The First Amendment Faces Tests Amid Black Lives Matter Protests, Insurrection
Two constitutional scholars talk about how freedom of speech and the right of assembly can be enforced unequally in America.
As part of 101.9 WDET’s Book Club, we’re inviting the Detroit region to examine and discuss the text that impacts every resident of the United States: The Constitution. Whether you’re revisiting the documents or reading them for the first time, join us in reading along and engaging in civil conversations with your community.
The freedoms of religion, speech, press and protest are right at the top of the Bill of Rights in the U.S. Constitution. And to this day, they are most likely the freedoms we cherish most as a nation. The ability to practice our religion of choice, to express ourselves and our political views out in the open, and to hold public officials accountable are all cornerstones of American life. But interpreting that amendment and putting into practice in real life is not without challenges.
“It’s pretty plain that over the lifespan of the First Amendment, you can probably count on maybe one or two hands the number of years where we really saw a strong effort to provide First Amendment freedoms equally on in regards to race.” –Justin Hansford, Howard University School of Law
As the WDET Book Club continues its discussion about the U.S. Constitution and the ways in which it has shaped our nation and our lives, Detroit Today explores the limits of the First Amendment in practical terms, and how it has affected equality and inequality in America over 230 years.
Listen: Legal scholars discuss the role of the First Amendment in advancing and hindering equality in America.
Guests
Leonard M. Niehoff is a professor from practice at the University of Michigan Law School and a nationally recognized expert and scholar on First Amendment law.
“When we look at protest, the picture becomes complicated because protests involve not just speech, but they involve conduct,” Niehoff points out. “And conduct obviously poses challenges, problems, complexities, that speech alone may not pose. And so the doctrine that has evolved to try to address the complexities of protest is sort of a thing unto itself.”

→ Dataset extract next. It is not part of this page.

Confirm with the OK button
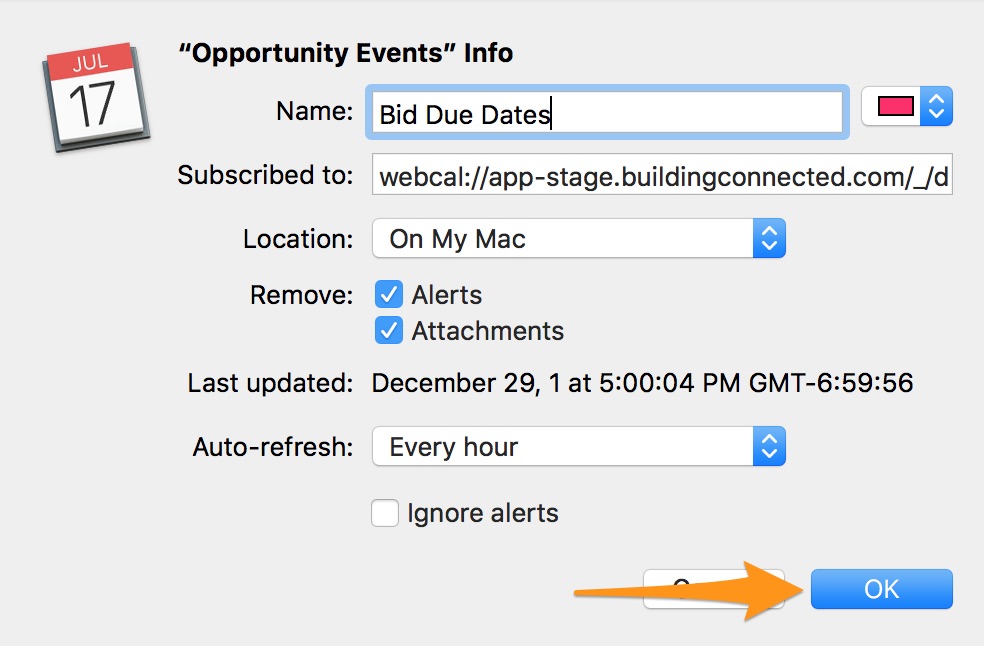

“I think that, historically, the First Amendment has been a powerful weapon in the arsenal of equality,” he continues. “It’s been used to enforce the right to protest to engage in dissent to criticize the existing order to promote political change and progress. I think that the violence used by Southern law enforcement against protesters in the 1960s tells us something important, which is that the pro-segregation forces feared the power of speech. But it’s also true that the First Amendment has been used as a weapon against equality. It’s been held to protect virulent forms of racist speech and association. It has a tendency to empower those who are already in power and to perpetuate institutions that already exist.”
“Historically, the First Amendment has been a powerful weapon in the arsenal of equality.” –Leonard Niehoff, University of Michigan Law School
Justin Hansford is a professor with Howard University School of Law and founder and executive director of the Thurgood Marshall Civil Rights Center.
“It’s pretty plain that over the lifespan of the First Amendment, you can probably count on maybe one or two hands the number of years where we really saw a strong effort to provide First Amendment freedoms equally on in regards to race,” says Hansford.
Hansford has written that “the First Amendment is a racial project [that] results in predictable racialized outcomes that redistribute resources along racial lines.”
“I call it a racial project because when you distribute the freedom of speech — speech is power, speech is good — when you distribute it that way, you are creating inequality and creating hierarchy by allowing some people to have a voice, and others not to have a voice in our democracy,” he says.